* [EXERCISE PROMPT] The answer must consist of every line below containing "agent".

(SOURCE INFORMATION Opens)

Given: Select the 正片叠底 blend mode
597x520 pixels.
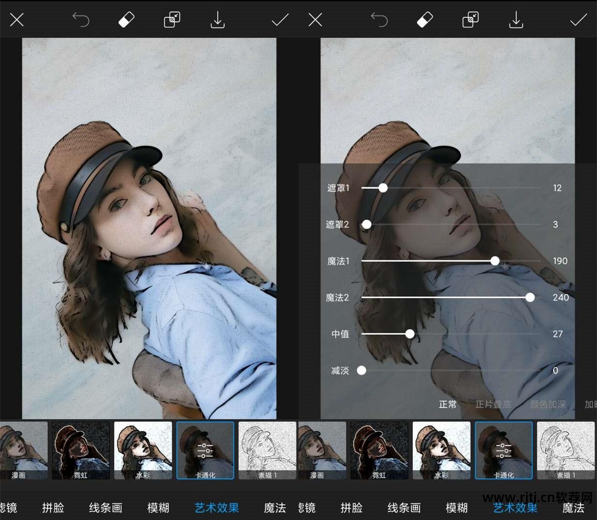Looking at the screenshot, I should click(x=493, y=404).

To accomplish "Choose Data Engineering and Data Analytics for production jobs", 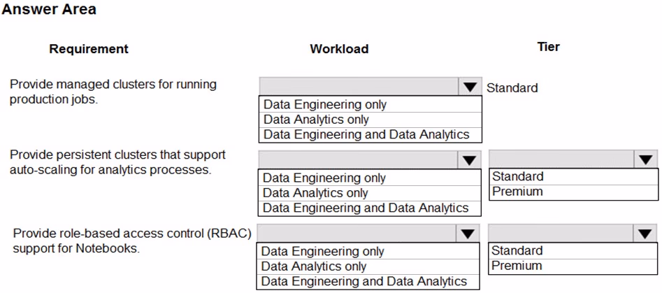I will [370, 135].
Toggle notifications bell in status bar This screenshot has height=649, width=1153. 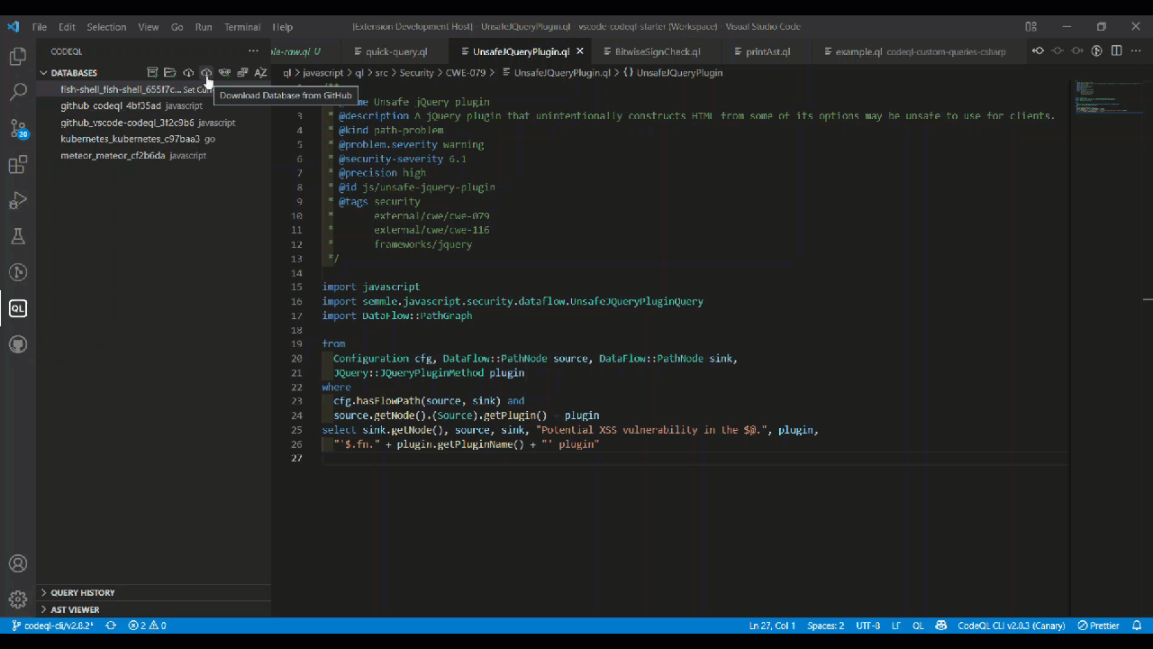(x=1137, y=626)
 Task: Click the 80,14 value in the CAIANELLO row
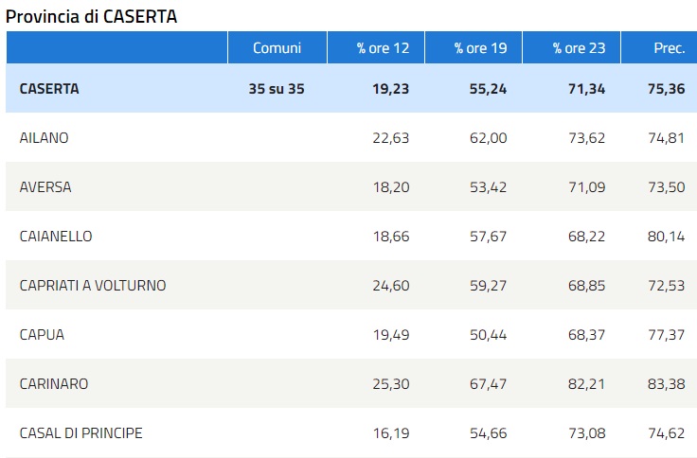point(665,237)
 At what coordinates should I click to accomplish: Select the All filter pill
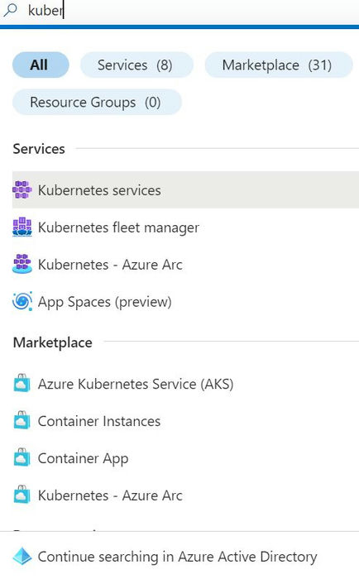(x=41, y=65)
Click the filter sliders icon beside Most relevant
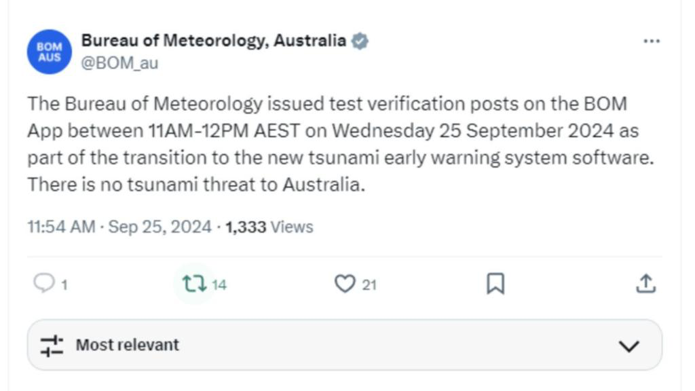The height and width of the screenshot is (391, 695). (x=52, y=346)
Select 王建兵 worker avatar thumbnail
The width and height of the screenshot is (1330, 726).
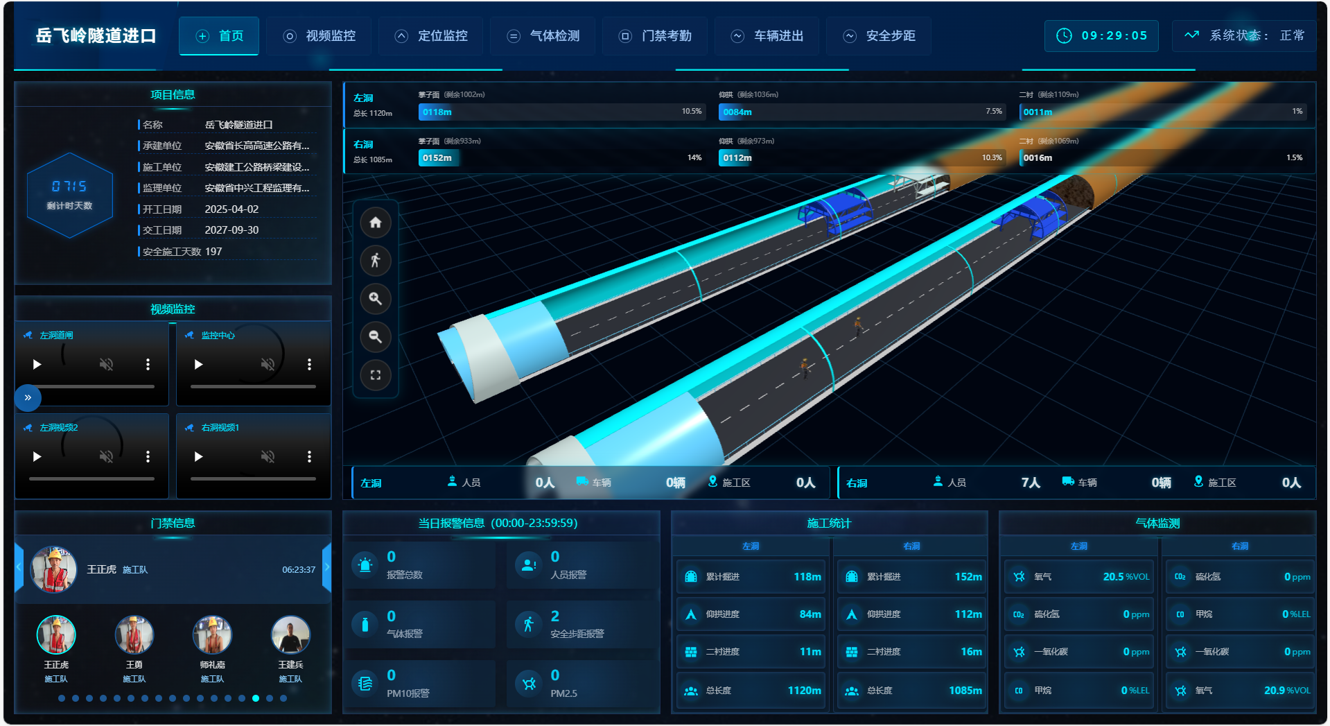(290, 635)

(SOURCE INFORMATION Closes)
(SOURCE INFORMATION Opens)

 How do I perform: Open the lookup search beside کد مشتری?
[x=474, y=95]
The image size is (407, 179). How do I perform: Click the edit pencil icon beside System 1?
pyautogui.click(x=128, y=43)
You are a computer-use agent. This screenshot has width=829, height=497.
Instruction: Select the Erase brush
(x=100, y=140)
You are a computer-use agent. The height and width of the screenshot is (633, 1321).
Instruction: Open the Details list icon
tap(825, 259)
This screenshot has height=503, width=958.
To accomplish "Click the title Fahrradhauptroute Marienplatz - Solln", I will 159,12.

(SOURCE INFORMATION Closes)

* [SOLUTION FOR THIS PROBLEM]
You are a computer-use agent. This screenshot has width=829, height=497.
You are a computer-use agent. The height and width of the screenshot is (633, 1321).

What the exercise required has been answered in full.